Phil Robertson, who turned his small duck-calling interest in the sportsman’s paradise of northern Louisiana into a big business and conservative cultural phenomenon, died Sunday, according to his family. He was 79.

Robertson’s family announced in December on their “Unashamed With the Robertson Family” podcast that the patriarch of the clan had Alzheimer’s disease. The statement on social media from Robertson’s daughter-in-law didn’t mention how he died.

“Thank you for the love and prayers of so many whose lives have been impacted by his life saved by grace, his bold faith, and by his desire to tell everyone who would listen the Good News of Jesus. We are grateful for his life on earth and will continue the legacy of love for God and love for others until we see him again,” Korie Robertson wrote.

Phil Robertson skyrocketed to fame in the early 2010s when the A&E network created a reality show, presented like a sitcom. It followed the adventures of Robertson, his three sons — including Willie, who runs the family’s Duck Commander company, their wives and a host of other relatives and friends.

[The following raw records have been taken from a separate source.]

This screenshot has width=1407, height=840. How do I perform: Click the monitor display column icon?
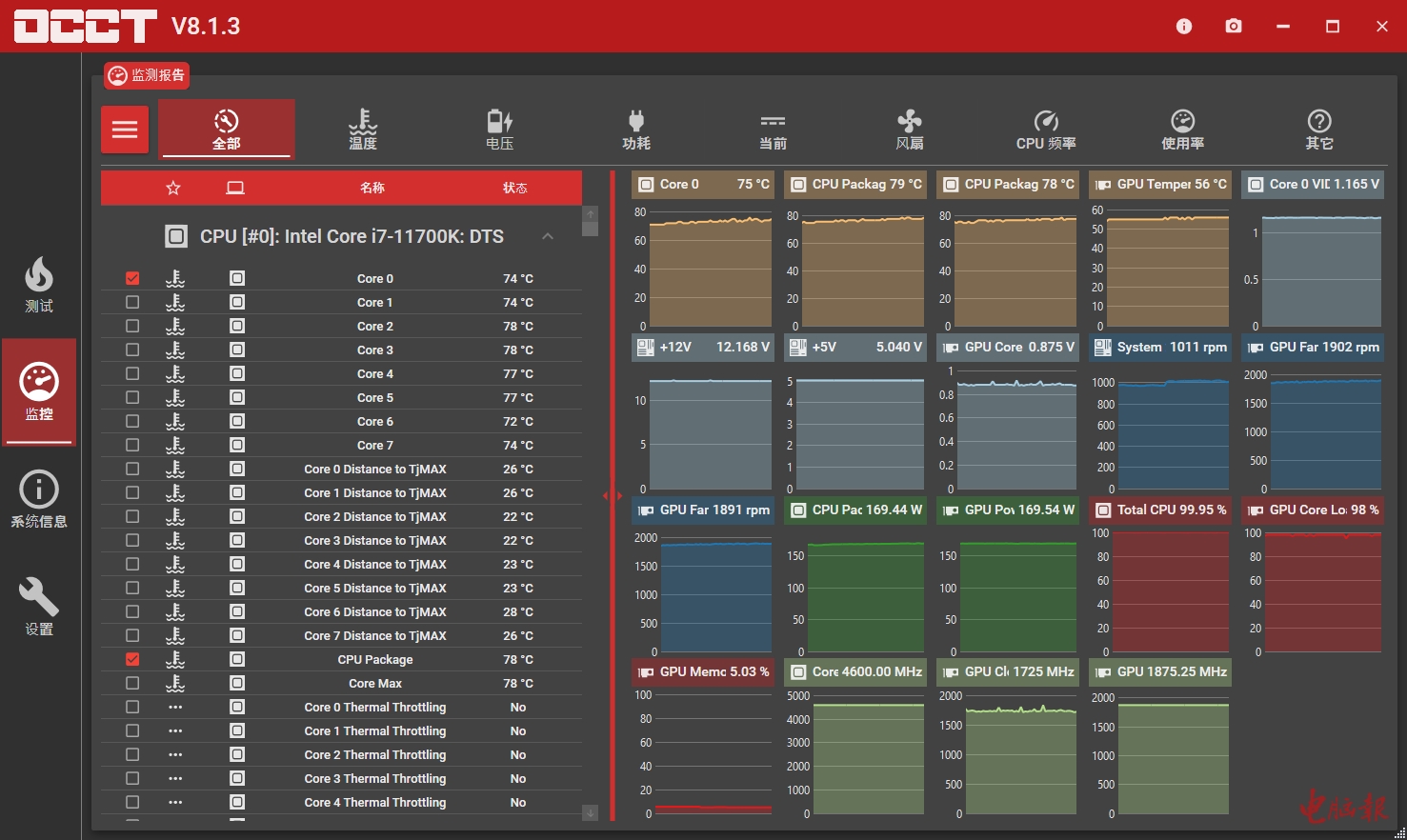235,188
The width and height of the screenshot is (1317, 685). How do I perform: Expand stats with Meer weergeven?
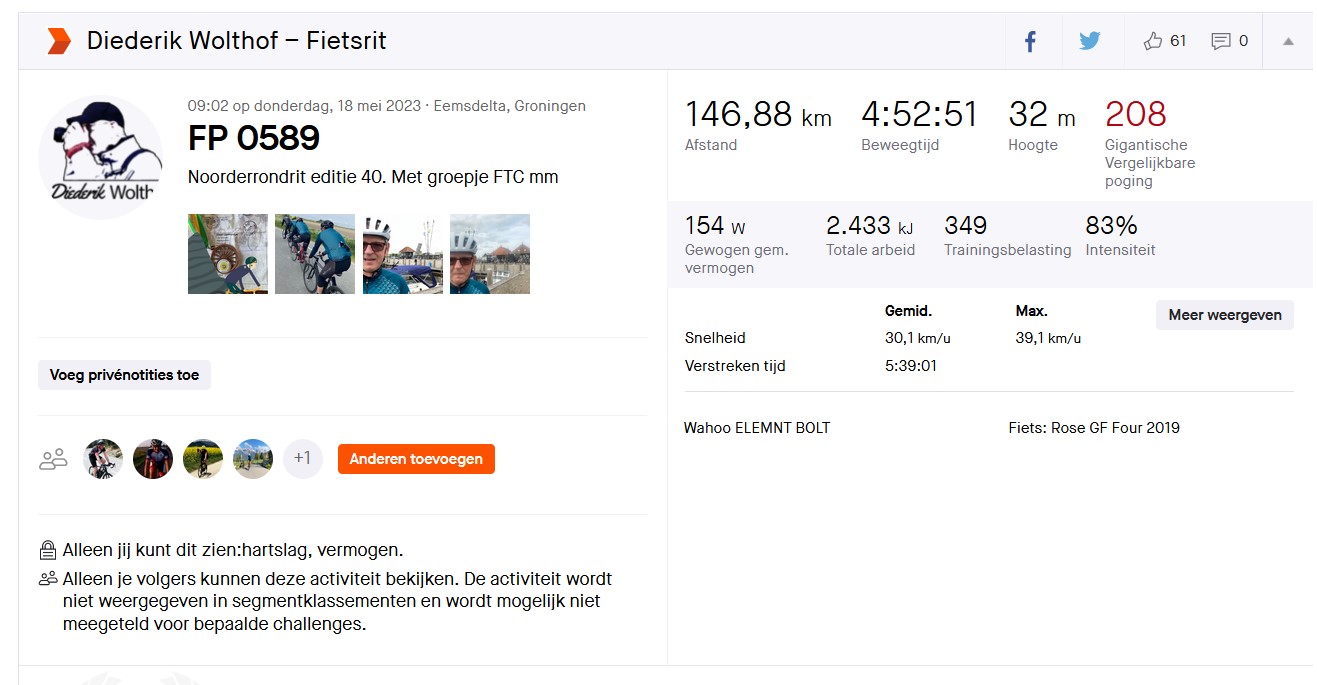[x=1225, y=314]
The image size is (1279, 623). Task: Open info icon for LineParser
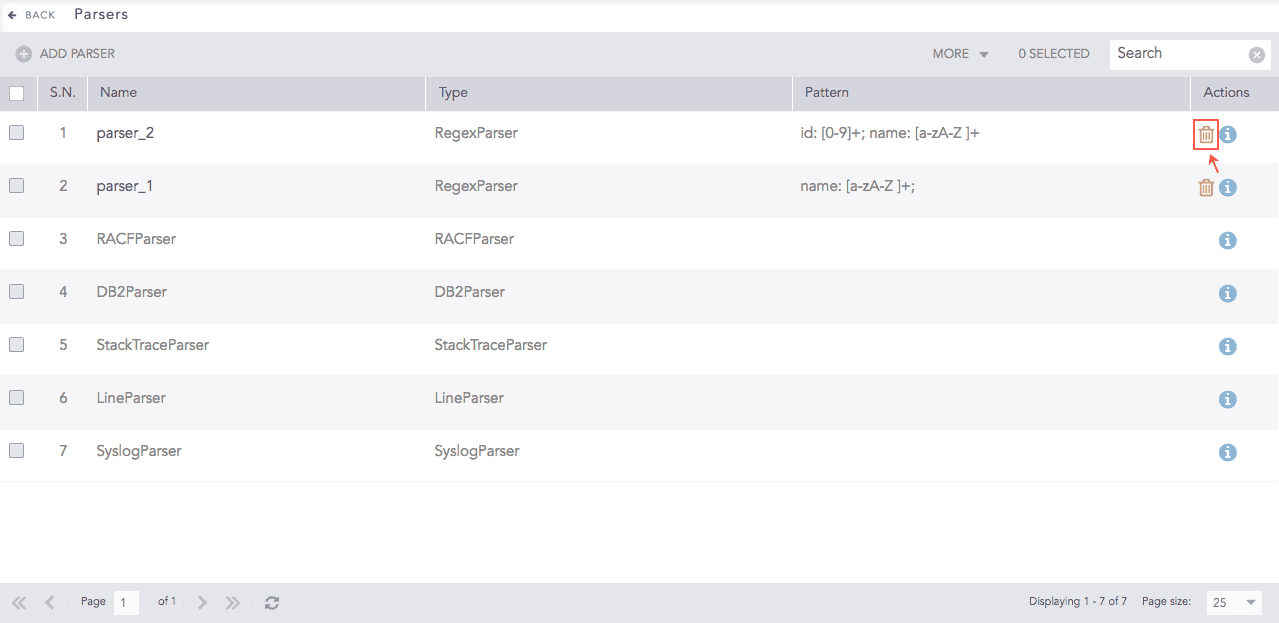pos(1227,399)
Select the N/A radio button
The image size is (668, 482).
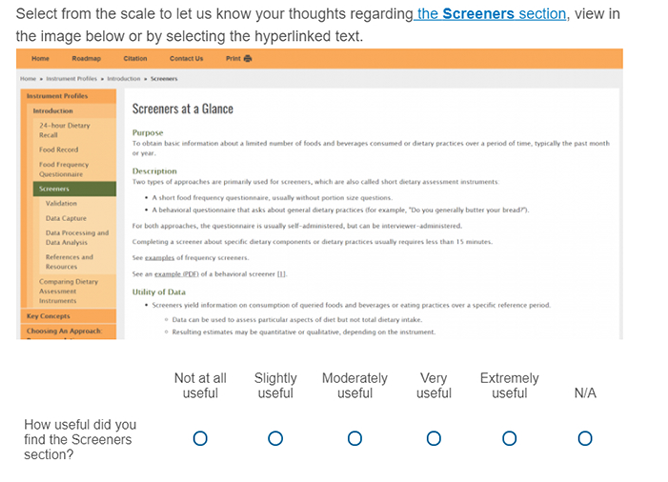coord(585,438)
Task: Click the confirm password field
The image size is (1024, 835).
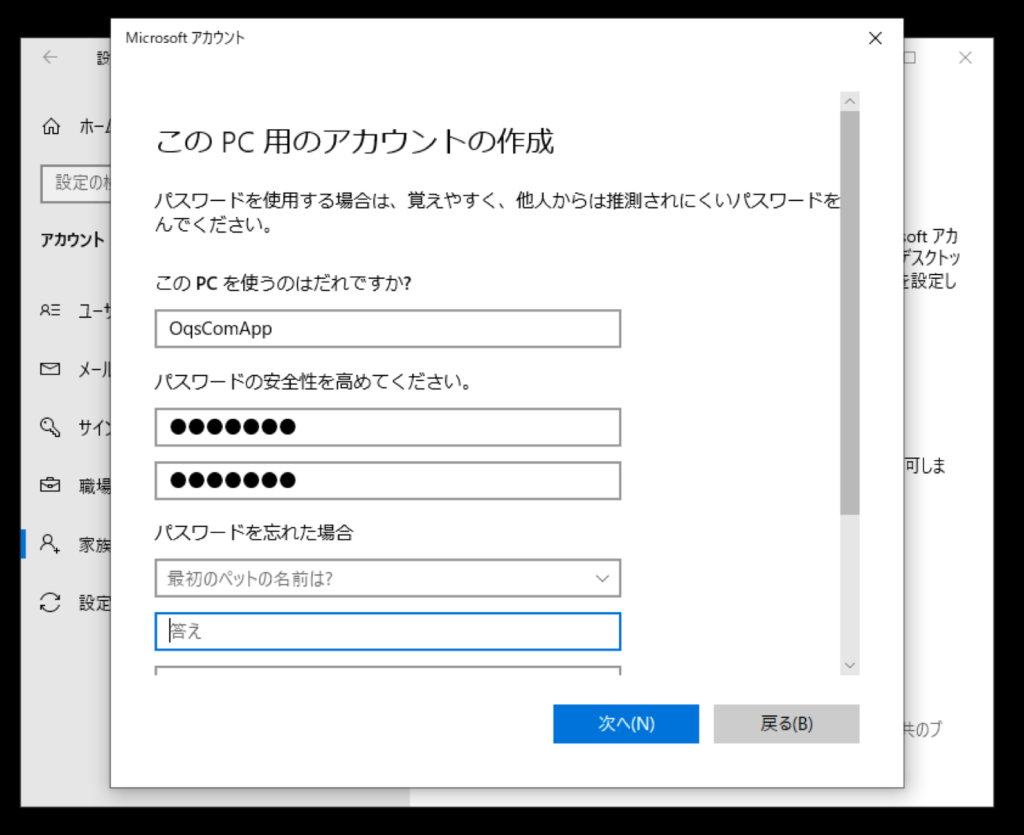Action: click(x=387, y=480)
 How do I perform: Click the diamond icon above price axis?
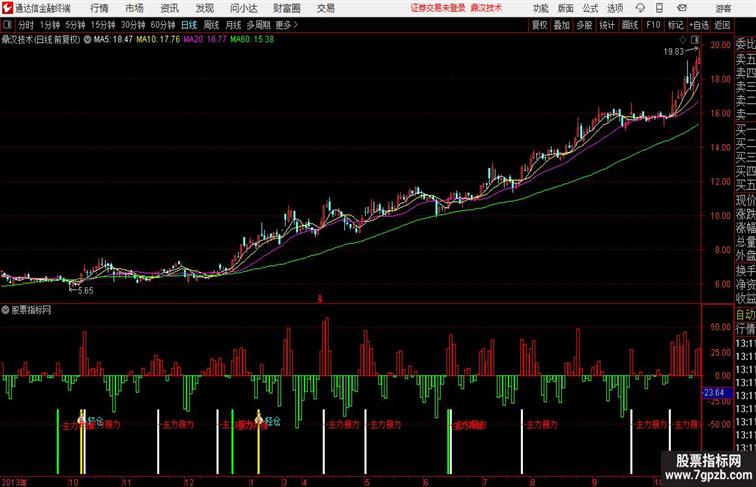click(683, 40)
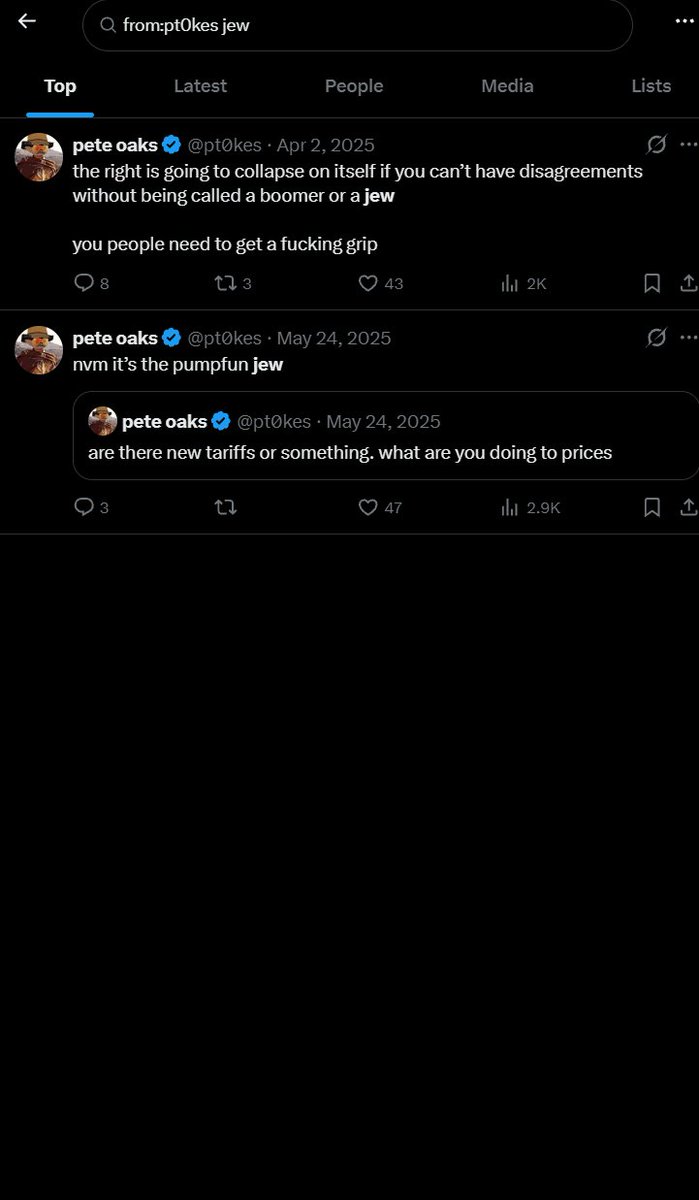This screenshot has width=699, height=1200.
Task: Like the post with 47 likes
Action: click(x=368, y=507)
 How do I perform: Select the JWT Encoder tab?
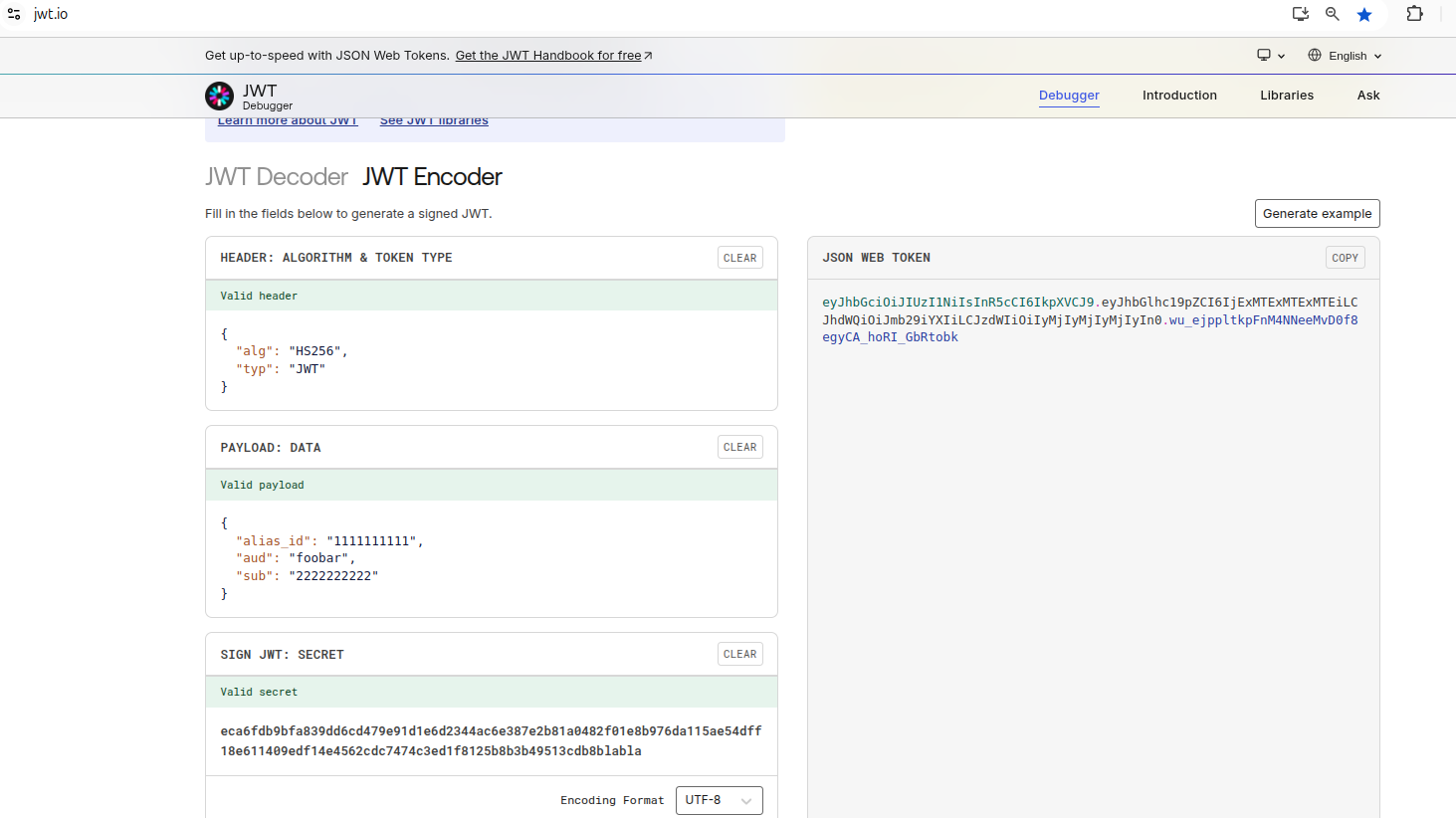click(432, 177)
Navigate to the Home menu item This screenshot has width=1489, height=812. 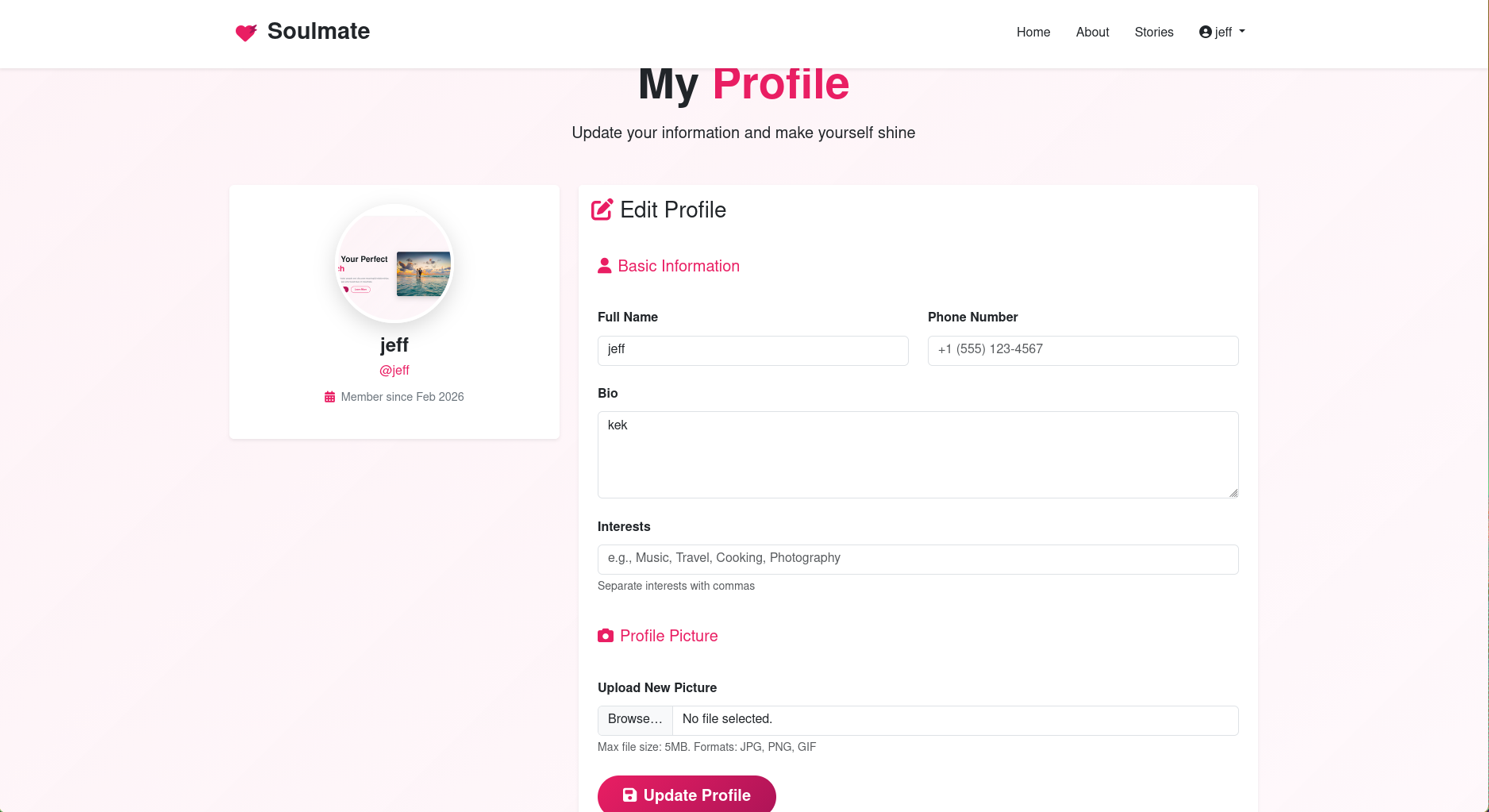1033,32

Phil Robertson and his boys were immediately recognizable by their long beards and their conservative, Christian and family-oriented beliefs.

That got Robertson into trouble, too. He told a magazine reporter in 2013 that gay people are sinners and African Americans were happy under Jim Crow laws.

A&E suspended him from Duck Dynasty but reversed course in a few weeks after a backlash that included Sarah Palin.

At the time, Robertson’s family called his comments coarse, but said his beliefs were grounded in the Bible and he “is a Godly man.” They also said that “as a family, we cannot imagine the show going forward without our patriarch at the helm.”

Robertson was born in north Louisiana and spent his life in the woods and lakes that make up the region called Sportsman’s Paradise.

Robertson played football at Louisiana Tech and taught school. He also loved to hunt and created a duck call in the early 1970s that he said replicated the exact sound of a duck.

The calls were the centerpiece of the Duck Commander business Robertson would grow into a multimillion-dollar enterprise before A&E came calling.

The family just didn’t sell outdoor and hunting gear, but a lifestyle.

“The Robertsons face everything from beavers to business deals in their own special way — with a twist of downhome practicality and a sharp sense of humor,” A&E wrote in its promotion for Duck Dynasty.